Decided: May 5, 1977.

HOWARD WALKOWITZ, PLAINTIFF-APPELLANT,
v.
ROYAL GLOBE INSURANCE COMPANY, DEFENDANT-RESPONDENT



Lora, Crane and Michels. The opinion of the court was delivered by Michels, J.A.D.

Michels

Plaintiff Howard Walkowitz appeals from a summary judgment of the Law Division in favor of defendant Royal Globe Insurance Company declaring that the provision of its uninsured motorist (UM) endorsement which provides for a reduction in the amount payable for bodily injury by the amount of any worker's compensation award was not against public policy, and dismissing his damage claim under the UM endorsement because he had been awarded worker's compensation benefits in excess of the $10,000 limit provided by such coverage.

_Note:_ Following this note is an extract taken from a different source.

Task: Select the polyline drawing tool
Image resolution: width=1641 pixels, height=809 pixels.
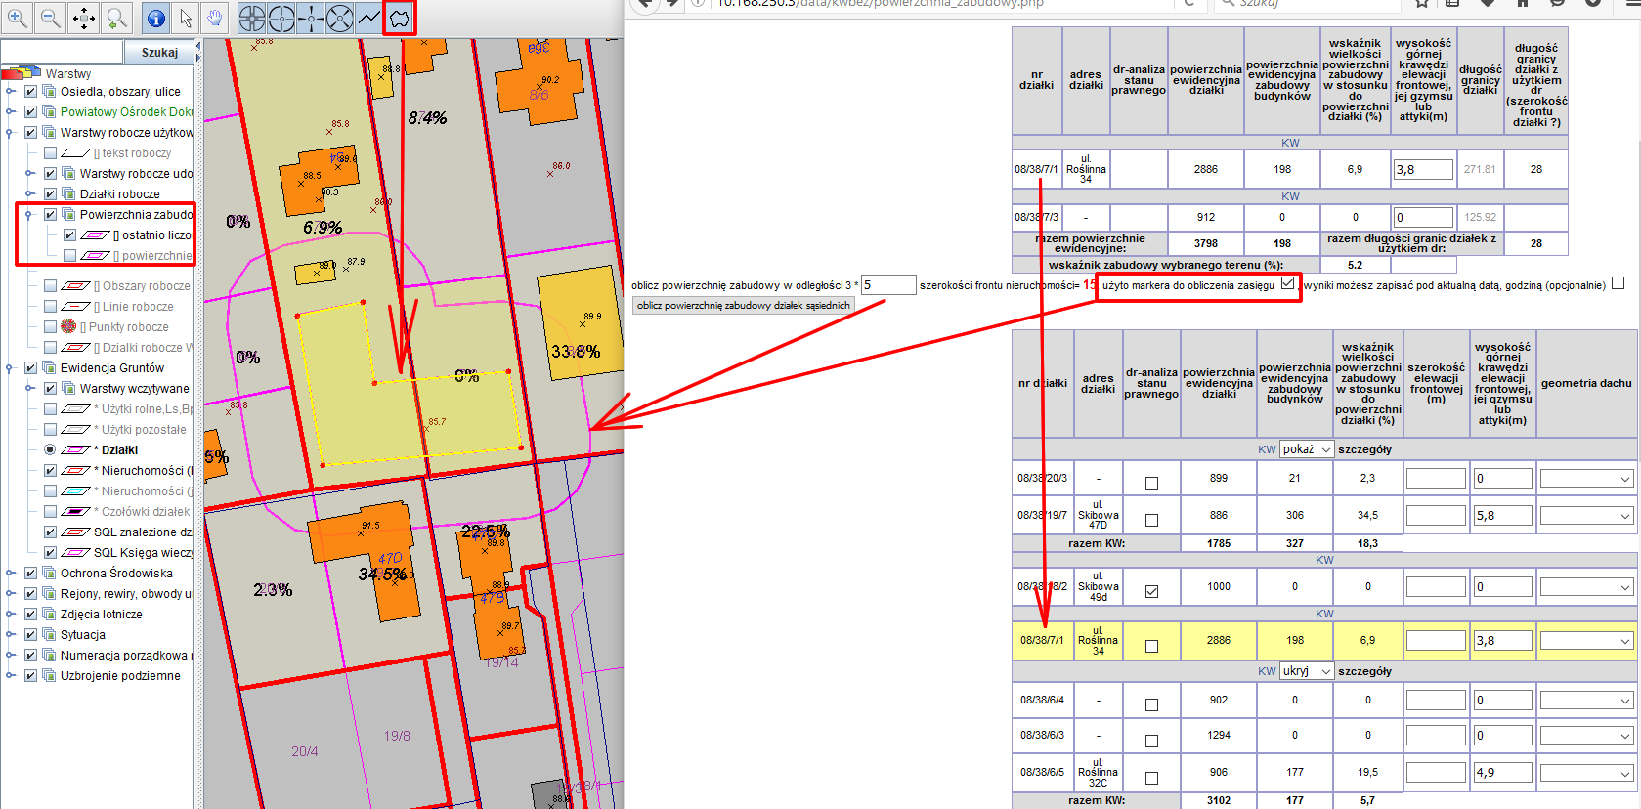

The undisputed facts are that plaintiff sustained personal injuries when he was involved in an automobile accident with an uninsured driver. At the time of the accident plaintiff was in the course of his employment for Rolling Auto

Store, Inc. The worker's compensation insurance carrier for Rolling Auto paid plaintiff the compensation benefits awarded, which amounted to $13,750. Plaintiff also made claim as an insured under the UM coverage provided by a liability policy issued to Rolling Auto by Royal Globe. The UM endorsement contains limits of liability for bodily injury of $10,000 a person and $20,000 an accident. Royal Globe declined payment, contending that it was entitled to set off against the $10,000 limit the $13,750 in worker's compensation benefits paid to plaintiff. Justification for the declination of payment was found in the UM endorsement, which, in pertinent part, provides:

III. LIMITS OF LIABILITY

Regardless of the number of insureds under this insurance, the company's liability is limited as follows:

(c) Any amount payable under the terms of this insurance because of bodily injury * * * sustained in an accident by a person who is an insured under the coverage shall be reduced by

(2) the amount paid and the present value of all amounts payable on account of such bodily injury under any workmens compensation law, disability benefits law or any similar law.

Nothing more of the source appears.